To do: Reproduce the items below, switching each instance of "Where should I click to" to "Where do I click to" and leaving everything else untouched.

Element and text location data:

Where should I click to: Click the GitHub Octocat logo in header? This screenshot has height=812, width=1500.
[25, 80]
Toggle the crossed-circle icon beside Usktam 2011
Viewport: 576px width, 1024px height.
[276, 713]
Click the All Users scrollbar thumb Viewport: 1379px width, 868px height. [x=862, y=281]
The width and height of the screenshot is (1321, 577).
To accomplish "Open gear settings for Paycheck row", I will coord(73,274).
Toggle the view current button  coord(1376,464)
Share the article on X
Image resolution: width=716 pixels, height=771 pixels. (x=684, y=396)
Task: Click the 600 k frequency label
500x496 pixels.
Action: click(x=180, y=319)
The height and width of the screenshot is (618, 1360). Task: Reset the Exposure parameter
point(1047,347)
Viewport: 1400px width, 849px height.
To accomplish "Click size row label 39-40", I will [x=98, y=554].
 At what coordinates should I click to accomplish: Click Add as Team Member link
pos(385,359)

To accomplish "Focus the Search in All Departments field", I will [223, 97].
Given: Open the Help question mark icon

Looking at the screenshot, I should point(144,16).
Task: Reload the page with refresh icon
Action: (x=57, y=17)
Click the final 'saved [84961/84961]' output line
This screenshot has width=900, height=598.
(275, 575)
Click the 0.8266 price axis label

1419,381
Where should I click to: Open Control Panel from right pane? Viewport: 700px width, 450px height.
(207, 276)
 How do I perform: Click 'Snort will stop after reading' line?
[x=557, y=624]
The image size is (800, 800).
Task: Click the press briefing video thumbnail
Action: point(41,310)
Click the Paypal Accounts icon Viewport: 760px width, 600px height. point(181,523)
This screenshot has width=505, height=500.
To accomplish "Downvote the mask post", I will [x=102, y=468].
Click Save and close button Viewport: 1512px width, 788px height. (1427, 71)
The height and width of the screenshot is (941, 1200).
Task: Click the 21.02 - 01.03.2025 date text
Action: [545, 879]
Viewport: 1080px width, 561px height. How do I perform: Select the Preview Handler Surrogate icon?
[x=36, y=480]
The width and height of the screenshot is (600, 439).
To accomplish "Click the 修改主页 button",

Response to the exercise:
Where do I click to: Click the GitHub Octocat logo in header? This screenshot has height=812, width=1500.
[25, 80]
Toggle the crossed-circle icon beside Usktam 2011
Viewport: 576px width, 1024px height.
[276, 713]
Click the All Users scrollbar thumb Viewport: 1379px width, 868px height. [x=862, y=281]
The width and height of the screenshot is (1321, 577).
To accomplish "Open gear settings for Paycheck row", I will coord(73,274).
Toggle the view current button  coord(1376,464)
Share the article on X
Image resolution: width=716 pixels, height=771 pixels. (x=684, y=396)
Task: Click the 600 k frequency label
500x496 pixels.
Action: click(x=180, y=319)
The height and width of the screenshot is (618, 1360). Task: Reset the Exposure parameter
point(1047,347)
Viewport: 1400px width, 849px height.
To accomplish "Click size row label 39-40", I will [x=98, y=554].
 At what coordinates should I click to accomplish: Click Add as Team Member link
pos(385,359)

To accomplish "Focus the Search in All Departments field", I will [223, 97].
Given: Open the Help question mark icon

Looking at the screenshot, I should point(144,16).
Task: Reload the page with refresh icon
Action: (x=57, y=17)
Click the final 'saved [84961/84961]' output line
This screenshot has width=900, height=598.
(275, 575)
Click the 0.8266 price axis label

1419,381
Where do I click to: Open Control Panel from right pane? Viewport: 700px width, 450px height.
(207, 276)
 How do I perform: Click 'Snort will stop after reading' line?
[x=557, y=624]
The image size is (800, 800).
Task: Click the press briefing video thumbnail
Action: point(41,310)
Click the Paypal Accounts icon Viewport: 760px width, 600px height. point(181,523)
This screenshot has width=505, height=500.
To accomplish "Downvote the mask post", I will [x=102, y=468].
Click Save and close button Viewport: 1512px width, 788px height. (1427, 71)
The height and width of the screenshot is (941, 1200).
Task: Click the 21.02 - 01.03.2025 date text
Action: [545, 879]
Viewport: 1080px width, 561px height. How do I perform: Select the Preview Handler Surrogate icon?
[x=36, y=480]
The width and height of the screenshot is (600, 439).
To accomplish "Click the 修改主页 button",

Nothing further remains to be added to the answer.